Do you want any advanced features for controlling your smoker? (steps up/down, etc.)
If you answer "yes" to most of these questions then you probably will want to move to a PID.

I've run an Auber Plug N Play PID and it was great.  I have also run the HeaterMeter (much more hardcore and complex) and I am blown away at the features and LOVE running 1 smoker probe and 3 hybrid probes.  Here is a picture of one of my rib smokes recorded by the HeaterMeter, yes I probed the ribs and cooked to temp hehehehe:







So it's all up to you and what you want.  As Bear puts it, he gets everything he needs out of his with simply adding an AMNPS inside of it.   It all matters on what you want to do :)


----------



## bosoxfan (Nov 22, 2017)

Pardon the possibly stupid question, but what is the gen 2.5? How do I tell, when going to purchase one, that it is gen 2.5?  Also, what makes the 2.5 better?


----------



## tallbm (Nov 22, 2017)

The new interior design with weird shaped water pan will let you know it is a gen 2.5:







The gen 2 has a big slanted metal thing in it that runs to a water pan:







Gen 1 has an oval water pan and a big rectangle'ish metal box on the right.


----------



## Bearcarver (Nov 22, 2017)

bosoxfan said:


> Pardon the possibly stupid question, but what is the gen 2.5? How do I tell, when going to purchase one, that it is gen 2.5?  Also, what makes the 2.5 better?
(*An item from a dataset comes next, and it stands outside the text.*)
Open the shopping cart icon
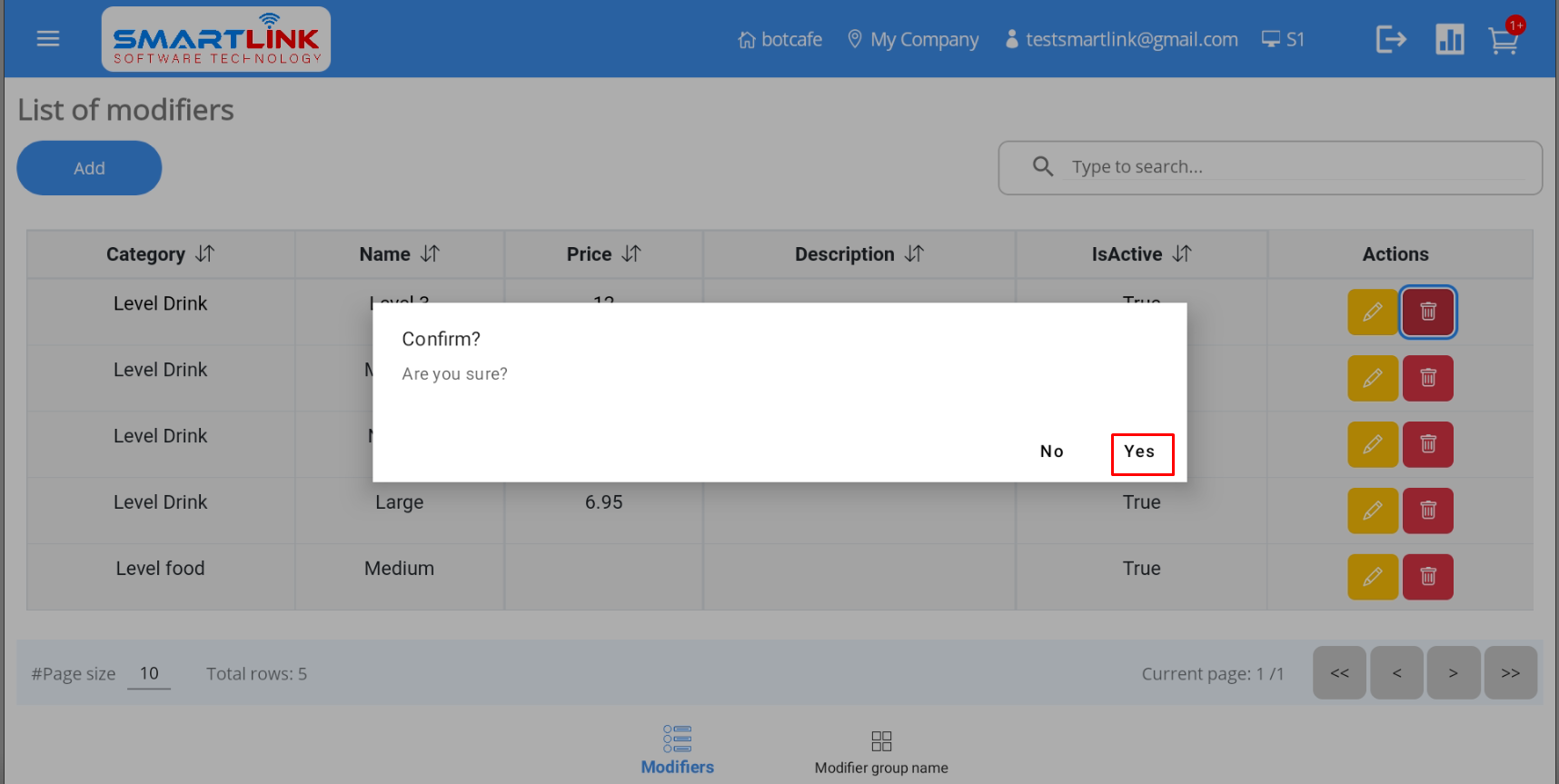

Talbot covered it pretty good, but here's more of how to tell them apart & another link that explains my thought & findings when I tested all 3, and why one is better than the other:
*About Masterbuilt Electric Smokehouse (Digital)*
*Masterbuilt Smokers (Bear's Thoughts & Findings)*
*MES Generation Number Recognition Pictures & Pics (Digital Units) (How to tell them apart)*

Bear


----------



## kboff (Nov 22, 2017)

I just went by Academy and looked at the floor model. The one at Academy looks most like the 2.5. I didn't pay attention to the shape of the water pan but it does have the small slide out wood tray. Thinking about going back and getting one. I have a older analog MES 30 and would like the digital control and wider box.


----------



## kboff (Nov 22, 2017)

Outside of the floor model.


----------



## Bearcarver (Nov 22, 2017)

kboff said:


> I just went by Academy and looked at the floor model. The one at Academy looks most like the 2.5. I didn't pay attention to the shape of the water pan but it does have the small slide out wood tray. Thinking about going back and getting one. I have a older analog MES 30 and would like the digital control and wider box.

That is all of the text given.